If your feeding station is like mine, you probably don't attract many visitors in July. The breeding season has peaked and there are a lot of young birds around. Many of them will follow their parents to your feeders guaranteeing more visitors for years to come. So even though overall traffic is down, you should keep a few wild bird feeders going. I use one suet feeder, one feeder filled with sunflower seeds, one filled with nyjer seed and one platform feeder for fruit.

Providing a source of clean, fresh water is an excellent way to attract birds into your garden in July. If you don't have a bird bath July isperfect time to add one. Many natural sources of water dry up in mid to late summer. Many wild birds like robins, catbirds, titmice and grosbeaks will find your bird bath nearly impossible to resist.

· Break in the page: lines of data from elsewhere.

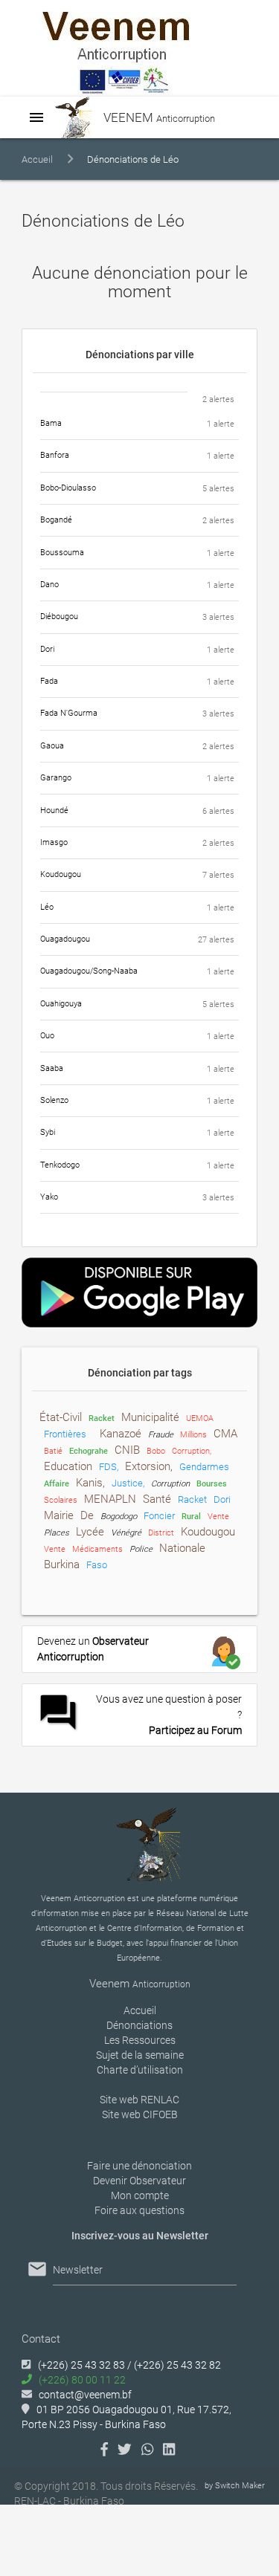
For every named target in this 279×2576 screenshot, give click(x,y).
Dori (222, 1499)
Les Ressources (140, 2040)
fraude (160, 1435)
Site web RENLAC (139, 2100)
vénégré (126, 1533)
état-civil (60, 1417)
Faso (96, 1564)
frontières (65, 1434)
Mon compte (140, 2195)
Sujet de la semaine (140, 2055)
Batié (53, 1451)
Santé (157, 1499)
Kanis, (90, 1482)
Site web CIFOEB (140, 2114)
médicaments (97, 1549)
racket (102, 1418)
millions (193, 1435)
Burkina (62, 1564)
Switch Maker (240, 2486)
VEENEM (157, 117)
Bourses (211, 1484)
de (87, 1515)
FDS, (108, 1466)
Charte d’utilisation (140, 2070)
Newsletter (78, 2270)
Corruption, (191, 1451)
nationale (182, 1548)
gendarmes (204, 1466)
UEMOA (200, 1418)
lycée (90, 1531)
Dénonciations (139, 2025)
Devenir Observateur (139, 2181)
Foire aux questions (139, 2210)
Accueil (37, 159)
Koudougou (208, 1531)
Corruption (170, 1484)
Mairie (59, 1515)
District (161, 1533)
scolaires (60, 1500)
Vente (54, 1549)
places (56, 1533)
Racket (192, 1499)
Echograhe (88, 1451)
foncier (159, 1515)
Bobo (156, 1451)
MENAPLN (110, 1499)
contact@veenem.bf (85, 2395)
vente (218, 1516)
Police (141, 1549)
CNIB (127, 1450)
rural (191, 1516)
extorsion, (149, 1466)
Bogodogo (118, 1516)
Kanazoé (120, 1433)
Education (68, 1466)
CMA (225, 1433)
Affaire (56, 1484)
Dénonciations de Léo (133, 159)
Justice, (128, 1483)
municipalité (150, 1417)
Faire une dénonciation (139, 2166)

If you're lucky enough to have hummingbirds in your area watch for them feeding from flowers in your yard. Adding a hummingbird feeder to your garden will supplement their diet of flower nectar and give you a better chance to watch them eating. Hummingbirds also enjoy a quick bath, but a mister will work better than a bird bath. Place it in a shady area near a small shrub or bush.

If you put out birdhouses in the spring they are probably empty by now. Some birds, like titmice and wrens, may start a second brood in July, while goldfinches are just starting their first.

If you find that bird watching in your backyard is a little boring, July is a great time of year to take a birding trip and find some birds that you don't normally see in your yard. You don't have to travel far, a local park, pond or beach is a great place to start. All you need is a field guide and a good pair of binoculars. The best times of day are early morning and late evening. These are the times when birds are most active.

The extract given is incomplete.